**TEKSTFRAGMENT:**

++++

Interview Marc Stabèl

In augustus 2016 verschijnt bij uitgeverij Citrovisie een nieuw Nederlands boek over de GS en GSA. In dit boek beschrijft auteur Marc Stabèl de geschiedenis van de Citroën GS en GSA.
GS-GSA boek cover standaard.indd
Dat is een bijzondere gebeurtenis waar we meer van willen weten, daarom stellen we hem een paar vragen:

Je hebt al eerder met Martijn Kok een boek over de GS en GSA geschreven (zie Types), waarom nog een boek en hoe is dat zo gekomen?GS-GSA_boekje
Laat ik voorop stellen dat ik toentertijd heel trots was op het boek. Het was voor zover ons bekend het eerste boek over de GS en GSA – de GS de mon Père kwam twee maanden later uit. Met de recensies had ik echter meer moeite; dat is altijd blijven jeuken. Dus toen Thijs van der Zanden zijn Visa-boek uitbracht, kreeg ik het idee dat de GS en GSA ook zo’n soort boek verdienden. En toen ik eenmaal bezig was met het nieuwe boek, kon ik me ook beter vinden in de kritiek op het oude boek. Martijn heeft bij het nieuwe boek ook een rol gespeeld, maar is vanwege tijdgebrek afgehaakt. Thijs heeft de lay-out gedaan en is op allerlei vlakken erg behulpzaam geweest.

++++

**DE OPGAVE:**
Citeer het interview hierboven over het boek over de Citroën GS en GSA volledig en woord voor woord.

++++

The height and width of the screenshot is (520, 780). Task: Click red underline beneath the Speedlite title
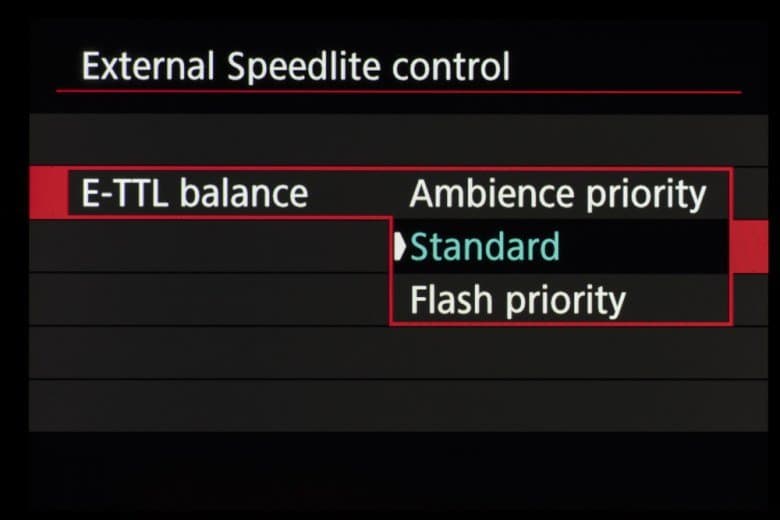pyautogui.click(x=398, y=92)
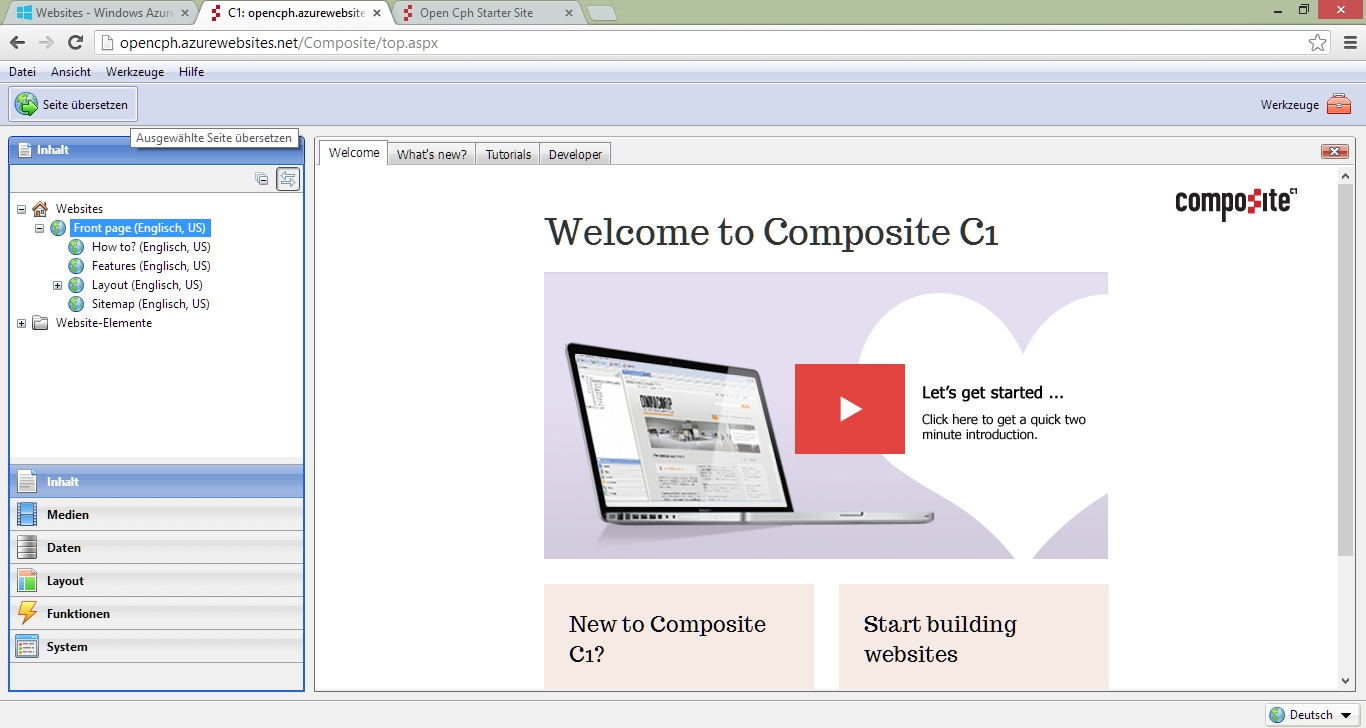This screenshot has width=1366, height=728.
Task: Play the introduction video
Action: [x=849, y=409]
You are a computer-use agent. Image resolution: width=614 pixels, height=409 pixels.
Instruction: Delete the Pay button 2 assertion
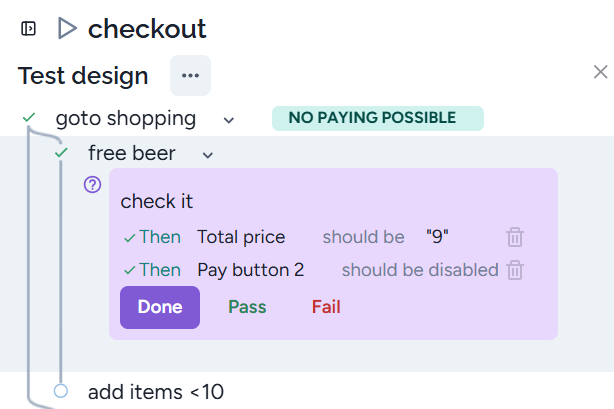tap(514, 270)

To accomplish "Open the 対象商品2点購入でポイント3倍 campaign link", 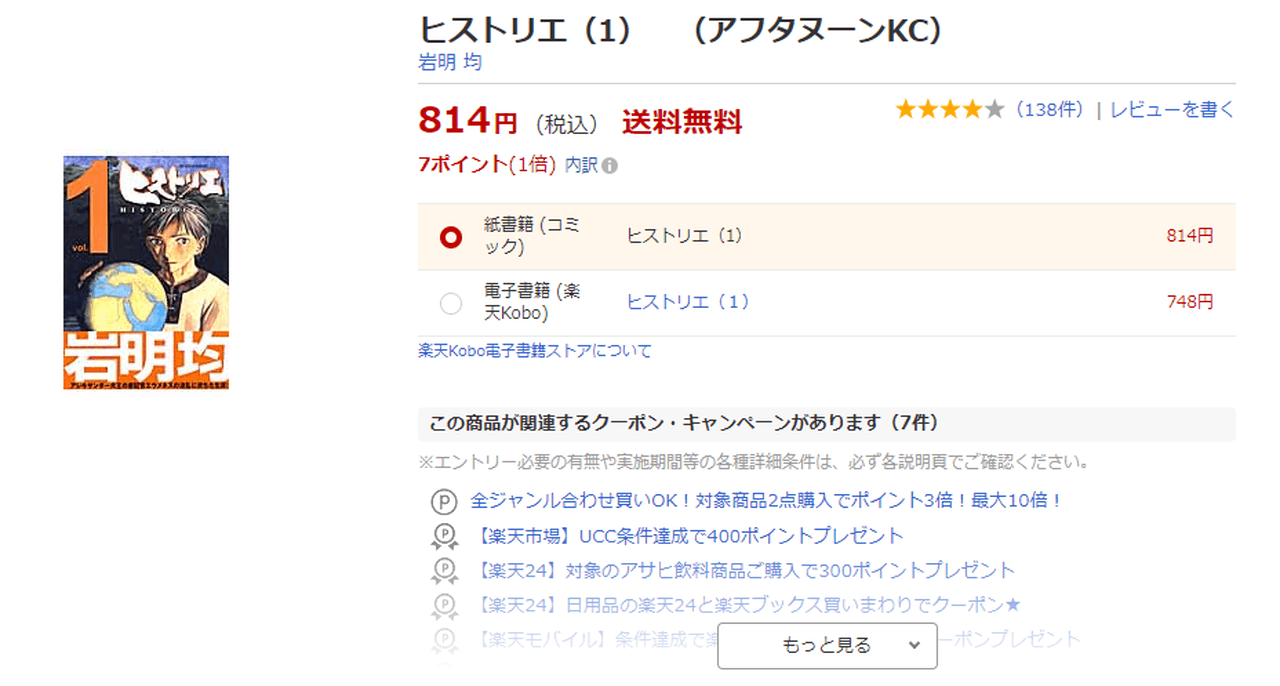I will 766,501.
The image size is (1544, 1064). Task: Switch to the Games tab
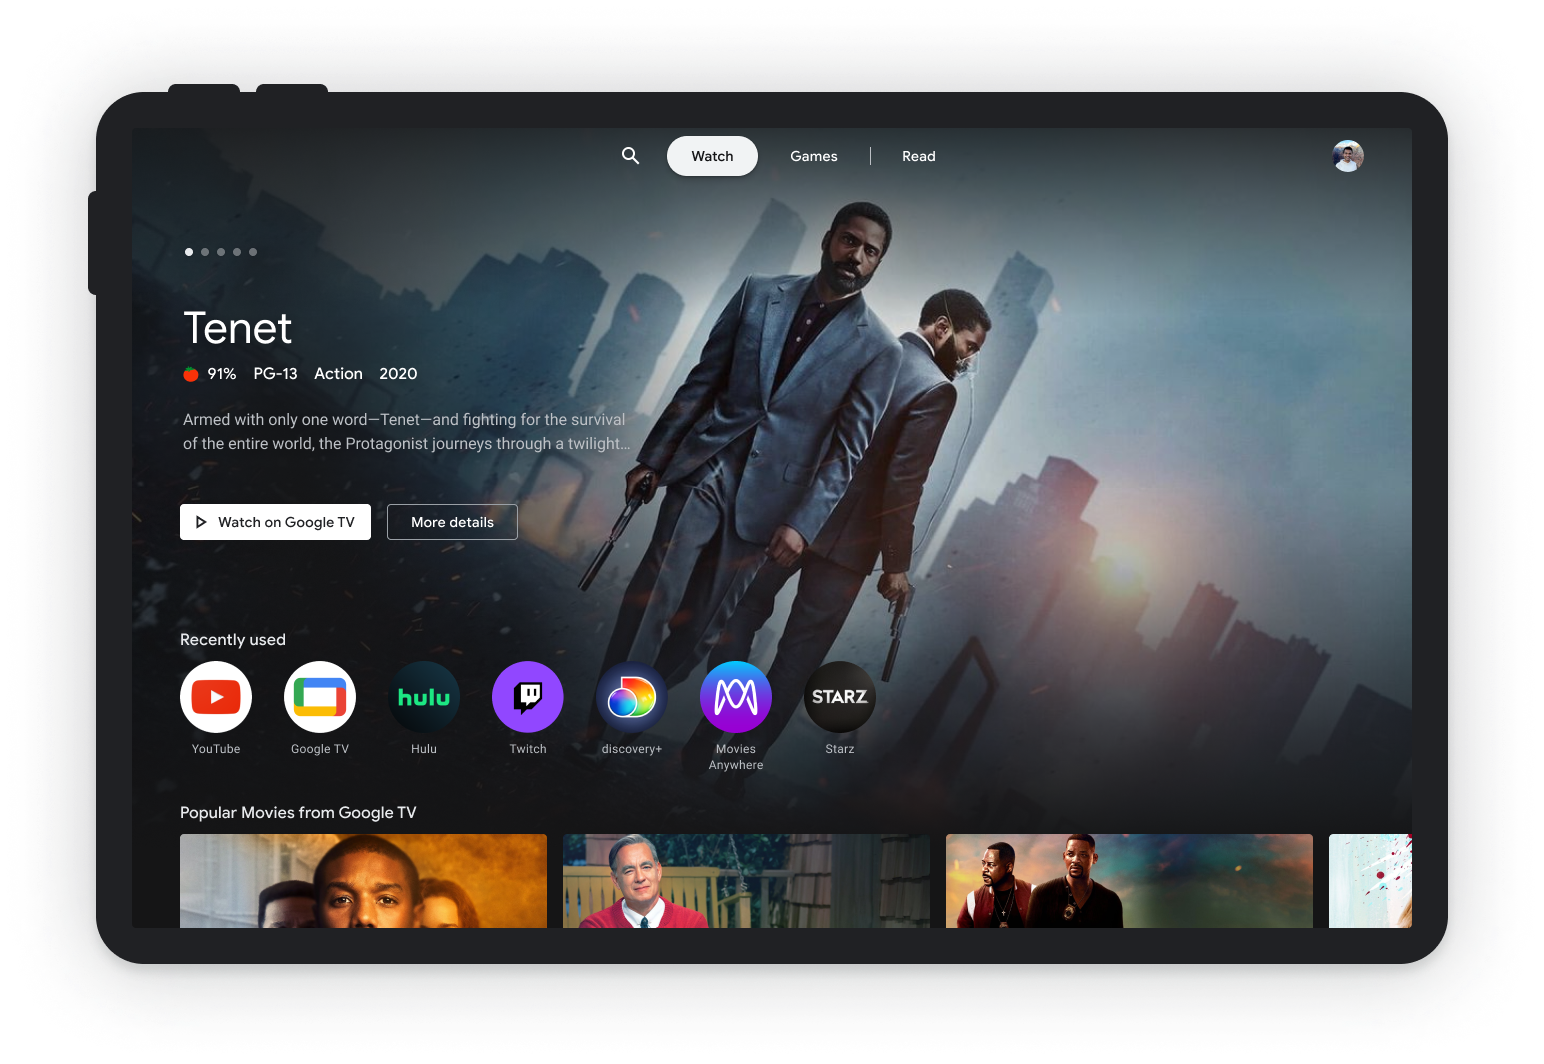[813, 156]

++++

**HET RESULTAAT:**
Interview Marc Stabèl

In augustus 2016 verschijnt bij uitgeverij Citrovisie een nieuw Nederlands boek over de GS en GSA. In dit boek beschrijft auteur Marc Stabèl de geschiedenis van de Citroën GS en GSA.
GS-GSA boek cover standaard.indd
Dat is een bijzondere gebeurtenis waar we meer van willen weten, daarom stellen we hem een paar vragen:

Je hebt al eerder met Martijn Kok een boek over de GS en GSA geschreven (zie Types), waarom nog een boek en hoe is dat zo gekomen?GS-GSA_boekje
Laat ik voorop stellen dat ik toentertijd heel trots was op het boek. Het was voor zover ons bekend het eerste boek over de GS en GSA – de GS de mon Père kwam twee maanden later uit. Met de recensies had ik echter meer moeite; dat is altijd blijven jeuken. Dus toen Thijs van der Zanden zijn Visa-boek uitbracht, kreeg ik het idee dat de GS en GSA ook zo’n soort boek verdienden. En toen ik eenmaal bezig was met het nieuwe boek, kon ik me ook beter vinden in de kritiek op het oude boek. Martijn heeft bij het nieuwe boek ook een rol gespeeld, maar is vanwege tijdgebrek afgehaakt. Thijs heeft de lay-out gedaan en is op allerlei vlakken erg behulpzaam geweest.